Passage to read
Gender Diversity is just one part of God’s gloriously varied work of Creation. It brings with it some challenges for those involved but also lovely gifts. Above all, it is another way in which we can share God’s love with one another.

What does it mean to be a transgender or non-binary person?


We are all learning more about how everyone is subtly different in their gender identity and expression. Some people however are clearly transgender, which means they identify differently from the gender they were assigned at birth. This will usually involve them changing their names and the pronouns (she/he/they) by which they are addressed. They may often take hormones, have one or more form(s) of surgery, or take other measures to adjust and live more comfortably and joyfully in their bodies. Some are non-binary people, which means they identify neither as male or female. NB. Some terms used in the past are offensive (including tranny and she-male).


The world’s leading medical and psychological authorities all agree today that being transgender or non-binary is just one way of being human. It is not a mental or other health problem – although, as with other human beings, gender diverse people may have various health needs. Gender identity is not a choice and to imply otherwise to transgender and non-binary people is highly offensive and can be very destructive.


Gender diverse people can be subject to high levels of discrimination, verbal and physical abuse and a lack of understanding from others. The love of God calls us to act very differently!

The data
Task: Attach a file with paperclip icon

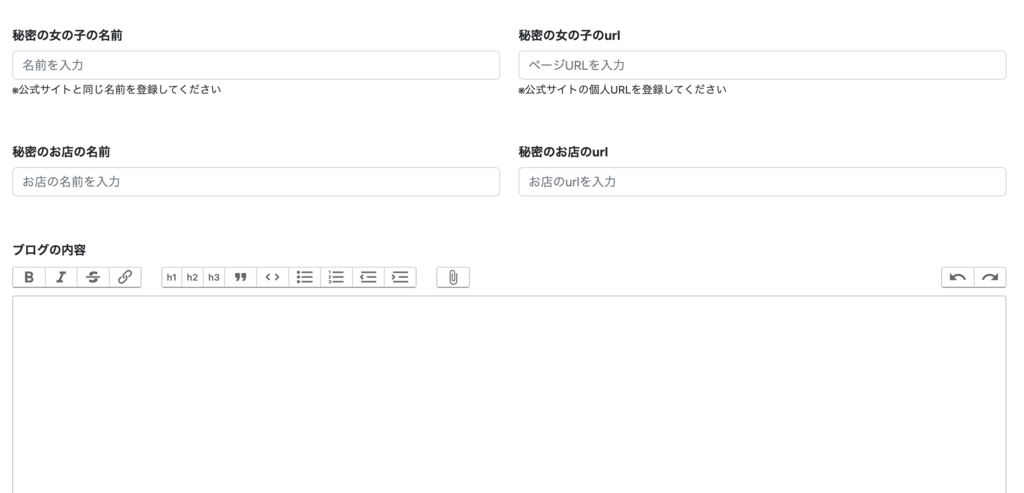Action: pyautogui.click(x=453, y=277)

What needs to be done
Translate this sentence from the text on gender diversity into Spanish: "Above all, it is another way in which we can share God's love with one another."

Expected output
Sobre todo, es otra forma en la que podemos compartir el amor de Dios unos con otros.